■ **Required work**
Quote the listing from the line with "Launch Google Chrome from the taskbar" up to and including its final line, leaving the pictures out of your answer.

(Word and item position data)
— START —

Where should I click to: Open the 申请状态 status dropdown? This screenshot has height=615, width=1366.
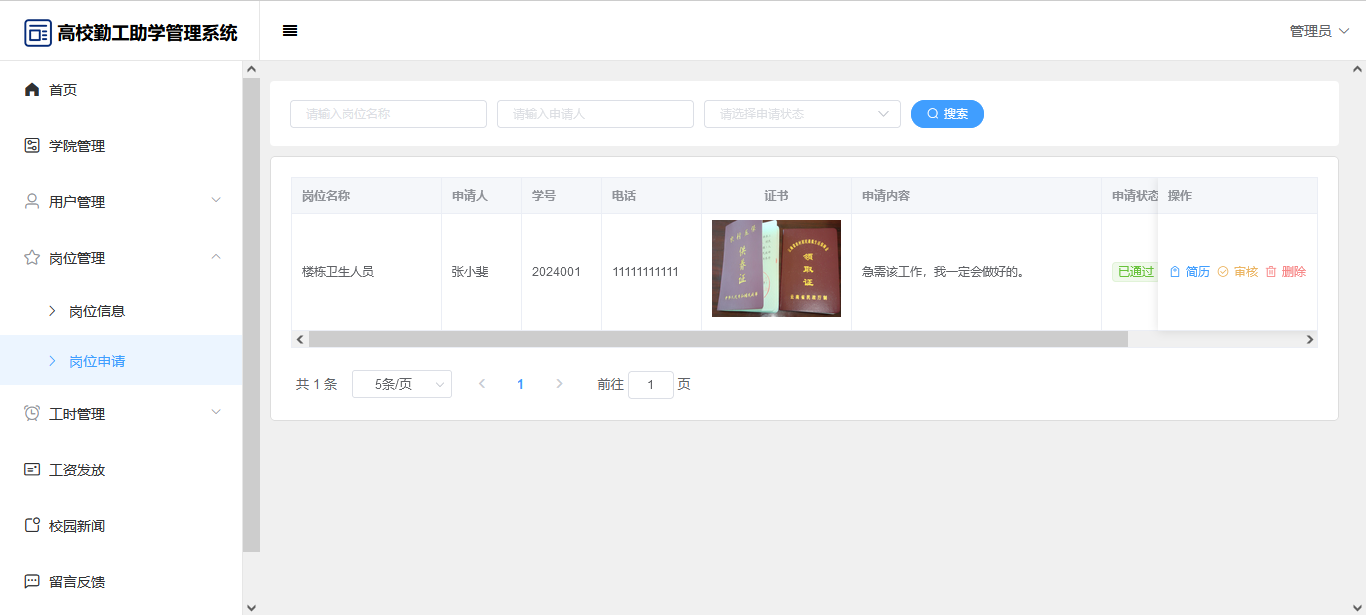click(x=802, y=114)
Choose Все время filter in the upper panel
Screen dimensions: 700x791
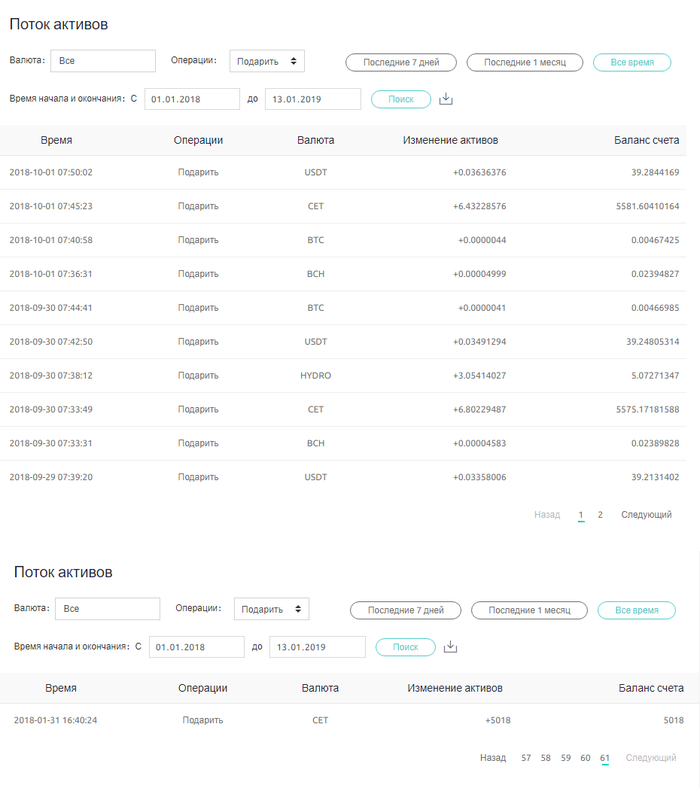click(632, 62)
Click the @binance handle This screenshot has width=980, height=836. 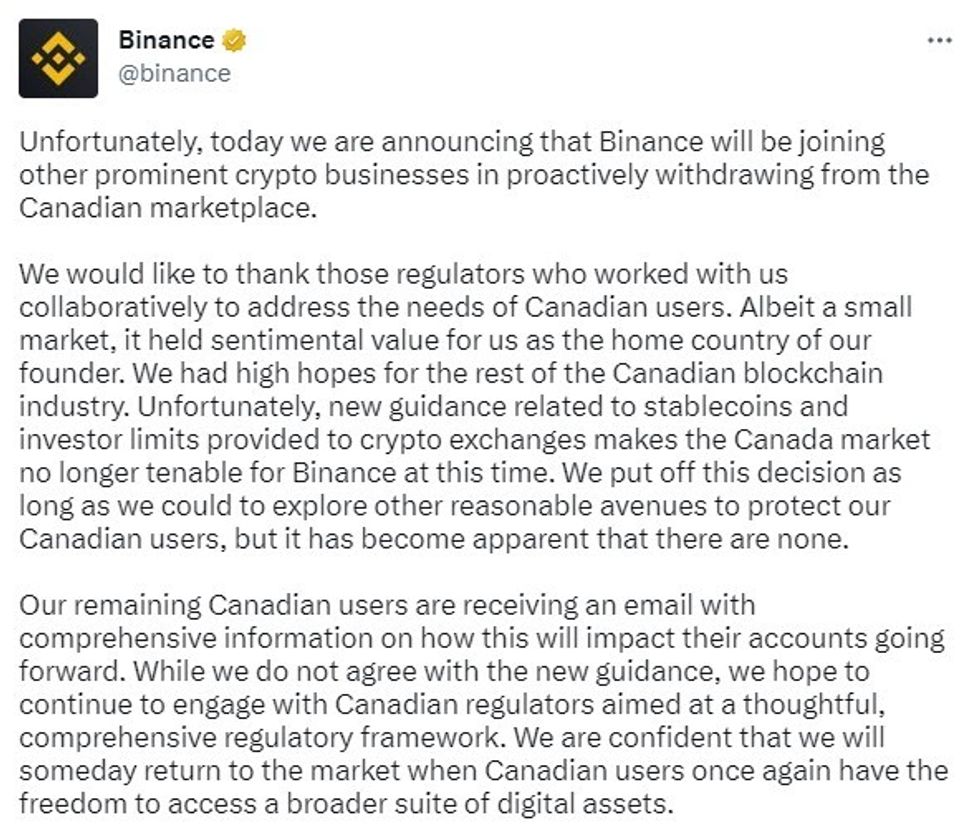pos(174,73)
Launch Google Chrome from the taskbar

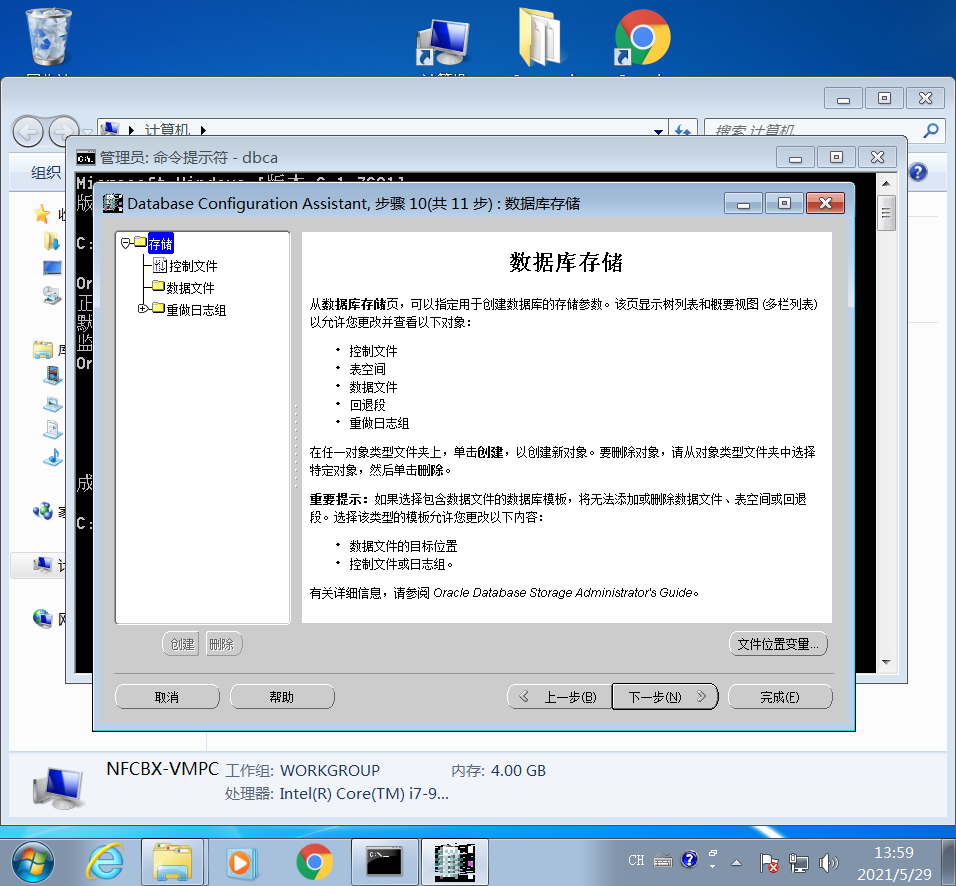[312, 861]
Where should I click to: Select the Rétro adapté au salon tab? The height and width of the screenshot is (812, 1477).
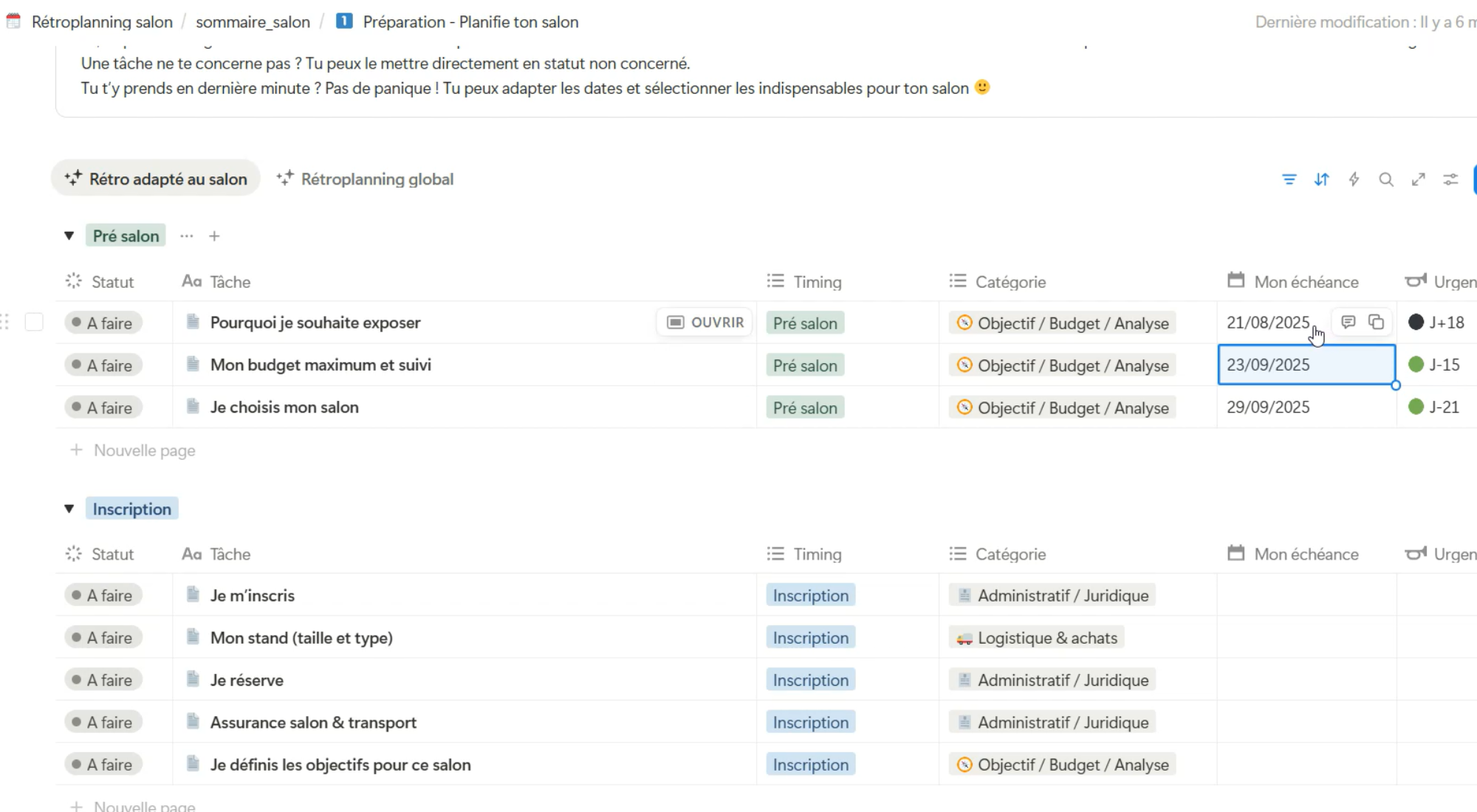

— END —

■ **Response below**
Launch Google Chrome from the taskbar

[312, 861]
Where should I click to: Select the Rétro adapté au salon tab? The height and width of the screenshot is (812, 1477).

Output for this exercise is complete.